12. To expect that you will become a boisterous, outgoing person who is forever free of hesitation when it comes to romance may be too much to expect. Many individuals find “Aspie-like” personalities positively charming – and you should not feel that it is necessary to rid yourself of these traits. Understanding the actions which you believe are setting you back, how you began acting them out, and how you can rid yourself of them does not mean that you should change who you are. Simply look at what negative aspects of being an Aspie are making your life feel incomplete, and learn how to separate yourself from those traits.

13. Understanding why you feel so compelled to hold back when those who you see in a romantic light are present may help solve your problem entirely. Often the fear of rejection and insecurity lie at the heart of such issues. Perhaps a past relationship caused you to feel reluctant to try a new relationship, or maybe you've just felt this way your entire life. However you came to feel this awkward around others, it's important that you get to the root of the problem so that you can begin to find ways to overcome it.

14. When heading out on a date, you may want to select your location more carefully because of the difficulty you experience. The best places to go on a date will often include those which are familiar to you and allow you to feel at ease. Adding in the tension of unfamiliar surroundings along with the stress of trying to impress someone will often create unnecessary problems. In your comfortable surroundings, it may be easier to focus on the date itself.

15. When you go out on a date, try to be curious about the other person, and use this curiosity to focus on whether or not you like the person. Ask questions and create conversation out of mutual interests - even if you do not know much about the subject at hand. Allow for some quiet, awkward moments during the date, it always happens.
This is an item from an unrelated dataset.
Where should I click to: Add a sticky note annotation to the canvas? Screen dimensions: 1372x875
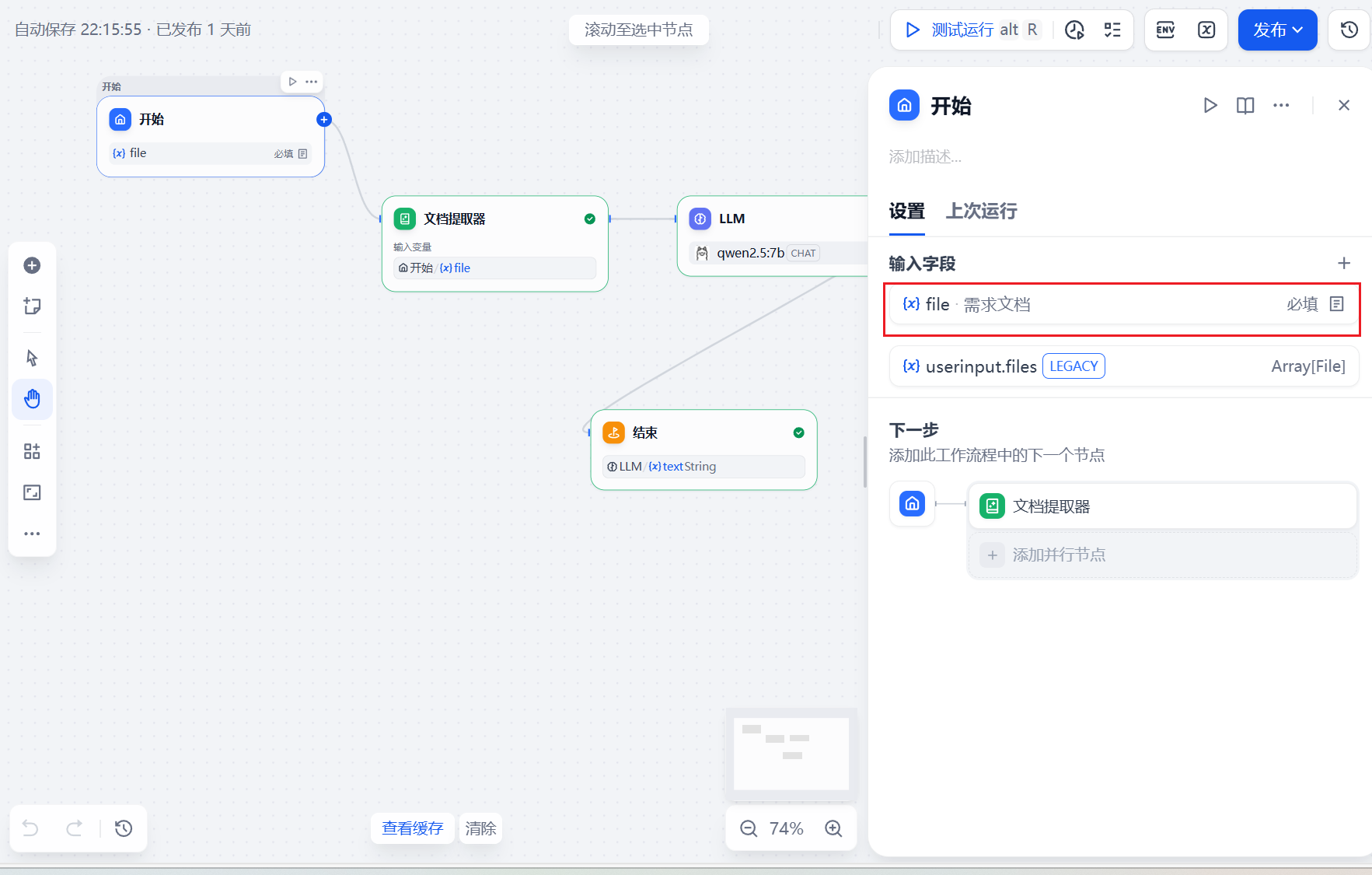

Here are some ideas for meeting other single individuals:
  • Volunteer Work: Food banks, Children's shelters, service clubs, etc.
  • Sports: Soccer, volleyball, tennis, dancing, baseball, biking, rafting, roller-blading, canoeing, etc. If you do not know where to find the locale of a particular sports activity, find a local store that sells the equipment for that sport and ask the sales individuals.
  • Online Dating: There are many online services to choose from. Proceed cautiously, if you agree to meet the person. Talk on the phone first then meet briefly in a public place. Do not give out any personal information such as your full name, address, place of work, etc. until you know the person first. If you are a teen tell your parents and a few close friends if you are planning to meet a stranger. Let the stranger know that you have done this.
  • Communities: Many single individuals these days belong to a community of individuals with similar interests who like to participate together in a particular activity. These are often warm and friendly places to meet new individuals. Meditation, Sierra Club, biking, book groups, self-help activities such as 12 step programs, online communities.
  • Classes: Cooking, photography, yoga, creative writing, dancing, etc. These classes can be found at community colleges, city recreation centers, adult education programs and many private organizations.